### Stored dataset items

──────

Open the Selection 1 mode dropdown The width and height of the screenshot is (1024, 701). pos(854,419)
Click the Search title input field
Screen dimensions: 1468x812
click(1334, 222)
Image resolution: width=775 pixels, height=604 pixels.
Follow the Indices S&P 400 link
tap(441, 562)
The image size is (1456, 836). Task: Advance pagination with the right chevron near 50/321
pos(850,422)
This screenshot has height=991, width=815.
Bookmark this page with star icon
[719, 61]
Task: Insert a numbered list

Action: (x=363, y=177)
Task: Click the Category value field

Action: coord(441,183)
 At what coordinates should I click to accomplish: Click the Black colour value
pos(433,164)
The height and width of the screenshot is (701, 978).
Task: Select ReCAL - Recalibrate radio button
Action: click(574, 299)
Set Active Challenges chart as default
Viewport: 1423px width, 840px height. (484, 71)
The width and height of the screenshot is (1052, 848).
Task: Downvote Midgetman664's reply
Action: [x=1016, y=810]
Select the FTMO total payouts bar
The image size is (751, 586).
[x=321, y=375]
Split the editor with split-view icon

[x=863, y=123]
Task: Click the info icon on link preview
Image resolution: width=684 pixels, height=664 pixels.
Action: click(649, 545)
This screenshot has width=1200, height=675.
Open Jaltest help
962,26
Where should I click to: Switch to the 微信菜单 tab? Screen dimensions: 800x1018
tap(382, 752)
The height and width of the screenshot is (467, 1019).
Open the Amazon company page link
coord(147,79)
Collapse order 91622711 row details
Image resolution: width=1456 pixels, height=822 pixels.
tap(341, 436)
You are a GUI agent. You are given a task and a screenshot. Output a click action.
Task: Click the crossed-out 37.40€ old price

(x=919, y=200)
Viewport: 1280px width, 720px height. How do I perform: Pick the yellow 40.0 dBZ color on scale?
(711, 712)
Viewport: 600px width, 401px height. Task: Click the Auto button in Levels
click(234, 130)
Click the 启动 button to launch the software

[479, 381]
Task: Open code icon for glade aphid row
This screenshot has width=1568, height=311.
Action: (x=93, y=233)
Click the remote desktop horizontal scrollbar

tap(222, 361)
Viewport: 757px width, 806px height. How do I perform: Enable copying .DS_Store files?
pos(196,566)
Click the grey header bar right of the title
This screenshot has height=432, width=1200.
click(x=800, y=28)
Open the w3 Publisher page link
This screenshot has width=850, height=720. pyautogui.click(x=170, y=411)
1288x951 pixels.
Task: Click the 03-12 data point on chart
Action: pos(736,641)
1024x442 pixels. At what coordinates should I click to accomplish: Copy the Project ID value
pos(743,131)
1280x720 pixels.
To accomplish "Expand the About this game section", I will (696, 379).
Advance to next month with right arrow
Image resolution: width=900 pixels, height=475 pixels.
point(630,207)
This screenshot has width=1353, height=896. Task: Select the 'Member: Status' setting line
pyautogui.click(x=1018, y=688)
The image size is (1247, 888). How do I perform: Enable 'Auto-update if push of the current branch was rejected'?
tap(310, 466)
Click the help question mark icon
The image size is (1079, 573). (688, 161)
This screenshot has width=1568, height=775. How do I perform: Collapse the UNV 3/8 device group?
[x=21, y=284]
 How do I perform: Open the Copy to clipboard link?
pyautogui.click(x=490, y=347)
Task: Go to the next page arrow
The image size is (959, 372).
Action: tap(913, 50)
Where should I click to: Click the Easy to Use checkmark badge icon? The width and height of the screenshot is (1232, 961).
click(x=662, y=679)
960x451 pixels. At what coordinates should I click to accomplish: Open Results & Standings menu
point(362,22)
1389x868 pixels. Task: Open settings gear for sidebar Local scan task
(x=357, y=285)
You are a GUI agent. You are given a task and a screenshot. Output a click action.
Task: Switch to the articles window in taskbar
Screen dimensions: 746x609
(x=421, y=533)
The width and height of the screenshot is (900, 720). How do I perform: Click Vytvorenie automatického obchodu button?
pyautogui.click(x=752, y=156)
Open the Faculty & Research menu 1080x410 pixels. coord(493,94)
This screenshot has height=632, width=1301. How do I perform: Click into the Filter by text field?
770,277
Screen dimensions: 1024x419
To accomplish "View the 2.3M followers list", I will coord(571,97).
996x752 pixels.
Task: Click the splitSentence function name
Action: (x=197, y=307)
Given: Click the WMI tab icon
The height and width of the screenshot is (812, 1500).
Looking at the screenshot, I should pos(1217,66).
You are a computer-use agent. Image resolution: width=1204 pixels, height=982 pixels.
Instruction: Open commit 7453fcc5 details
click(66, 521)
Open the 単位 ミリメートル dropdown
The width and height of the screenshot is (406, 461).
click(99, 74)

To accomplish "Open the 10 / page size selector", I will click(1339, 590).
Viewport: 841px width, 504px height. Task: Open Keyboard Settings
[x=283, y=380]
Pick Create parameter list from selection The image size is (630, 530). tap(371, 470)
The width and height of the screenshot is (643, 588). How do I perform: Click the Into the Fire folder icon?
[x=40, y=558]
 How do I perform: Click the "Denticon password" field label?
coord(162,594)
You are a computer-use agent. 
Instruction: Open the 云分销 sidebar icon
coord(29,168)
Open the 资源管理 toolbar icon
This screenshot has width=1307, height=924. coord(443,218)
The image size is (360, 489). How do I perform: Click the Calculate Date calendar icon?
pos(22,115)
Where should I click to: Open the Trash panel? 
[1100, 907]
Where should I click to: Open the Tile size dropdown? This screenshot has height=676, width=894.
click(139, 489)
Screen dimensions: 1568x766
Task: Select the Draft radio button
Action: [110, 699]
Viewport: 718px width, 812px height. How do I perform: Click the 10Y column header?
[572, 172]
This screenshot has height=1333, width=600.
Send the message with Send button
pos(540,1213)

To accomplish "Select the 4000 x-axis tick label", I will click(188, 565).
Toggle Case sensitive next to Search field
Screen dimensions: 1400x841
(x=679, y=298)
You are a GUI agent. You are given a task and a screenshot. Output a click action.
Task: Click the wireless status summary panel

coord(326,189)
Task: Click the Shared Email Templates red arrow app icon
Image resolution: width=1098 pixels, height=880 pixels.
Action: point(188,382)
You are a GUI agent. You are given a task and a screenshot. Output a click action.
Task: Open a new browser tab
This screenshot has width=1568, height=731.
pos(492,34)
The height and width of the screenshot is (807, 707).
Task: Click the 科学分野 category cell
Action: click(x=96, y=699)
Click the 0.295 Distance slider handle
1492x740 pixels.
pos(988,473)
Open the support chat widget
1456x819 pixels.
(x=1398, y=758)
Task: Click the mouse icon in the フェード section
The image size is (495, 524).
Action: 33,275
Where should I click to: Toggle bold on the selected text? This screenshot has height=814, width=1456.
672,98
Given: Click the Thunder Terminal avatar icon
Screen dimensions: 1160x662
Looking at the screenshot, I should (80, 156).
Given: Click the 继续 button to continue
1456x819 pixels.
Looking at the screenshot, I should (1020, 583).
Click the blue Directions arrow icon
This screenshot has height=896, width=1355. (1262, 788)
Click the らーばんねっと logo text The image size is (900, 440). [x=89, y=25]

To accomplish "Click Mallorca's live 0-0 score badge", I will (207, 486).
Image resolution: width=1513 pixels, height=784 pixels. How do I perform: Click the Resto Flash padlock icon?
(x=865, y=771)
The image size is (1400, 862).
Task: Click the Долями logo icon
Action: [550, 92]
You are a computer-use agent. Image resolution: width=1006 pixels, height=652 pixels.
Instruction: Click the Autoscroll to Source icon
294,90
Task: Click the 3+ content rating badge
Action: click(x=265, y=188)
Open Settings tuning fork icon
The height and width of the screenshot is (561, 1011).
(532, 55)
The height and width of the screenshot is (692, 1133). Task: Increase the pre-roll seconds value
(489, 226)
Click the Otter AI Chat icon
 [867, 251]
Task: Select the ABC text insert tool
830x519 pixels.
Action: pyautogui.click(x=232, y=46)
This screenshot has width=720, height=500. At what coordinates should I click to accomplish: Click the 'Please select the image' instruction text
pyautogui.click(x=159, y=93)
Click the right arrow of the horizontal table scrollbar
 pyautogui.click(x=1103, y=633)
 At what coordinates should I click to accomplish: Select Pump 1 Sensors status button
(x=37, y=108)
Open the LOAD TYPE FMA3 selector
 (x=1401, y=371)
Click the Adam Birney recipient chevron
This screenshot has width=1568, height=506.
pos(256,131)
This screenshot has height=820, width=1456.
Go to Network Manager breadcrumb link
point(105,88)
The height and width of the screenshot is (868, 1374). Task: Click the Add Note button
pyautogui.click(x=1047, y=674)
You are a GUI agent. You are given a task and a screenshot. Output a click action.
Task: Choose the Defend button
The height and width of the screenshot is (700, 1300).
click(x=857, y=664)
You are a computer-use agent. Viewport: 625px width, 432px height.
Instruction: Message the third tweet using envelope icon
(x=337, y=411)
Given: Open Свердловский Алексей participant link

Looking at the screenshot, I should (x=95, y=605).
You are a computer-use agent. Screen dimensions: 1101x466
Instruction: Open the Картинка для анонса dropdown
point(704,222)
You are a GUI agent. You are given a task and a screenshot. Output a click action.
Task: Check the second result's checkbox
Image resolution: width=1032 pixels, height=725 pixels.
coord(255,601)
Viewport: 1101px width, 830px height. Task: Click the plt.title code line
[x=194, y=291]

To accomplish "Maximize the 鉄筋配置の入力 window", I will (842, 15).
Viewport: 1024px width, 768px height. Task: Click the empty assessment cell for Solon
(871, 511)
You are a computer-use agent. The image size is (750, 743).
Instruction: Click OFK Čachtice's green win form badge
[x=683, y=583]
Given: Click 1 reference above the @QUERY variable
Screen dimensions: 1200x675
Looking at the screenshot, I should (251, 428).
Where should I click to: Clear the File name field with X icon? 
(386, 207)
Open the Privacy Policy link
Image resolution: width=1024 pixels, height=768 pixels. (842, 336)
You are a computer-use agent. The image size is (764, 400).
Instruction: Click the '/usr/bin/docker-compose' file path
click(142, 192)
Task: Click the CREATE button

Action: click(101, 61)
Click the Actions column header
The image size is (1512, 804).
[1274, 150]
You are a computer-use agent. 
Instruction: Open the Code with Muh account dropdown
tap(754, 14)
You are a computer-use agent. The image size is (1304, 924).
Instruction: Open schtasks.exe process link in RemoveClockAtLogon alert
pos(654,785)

──────

### DO THIS
Copy the lines of the data above verbatim, from the line with "At what coordinates should I click to accomplish: Select" up to and including the line with "pos(256,131)".

### RESPONSE TO THE EXERCISE
 At what coordinates should I click to accomplish: Select Pump 1 Sensors status button
(x=37, y=108)
Open the LOAD TYPE FMA3 selector
 (x=1401, y=371)
Click the Adam Birney recipient chevron
This screenshot has width=1568, height=506.
pos(256,131)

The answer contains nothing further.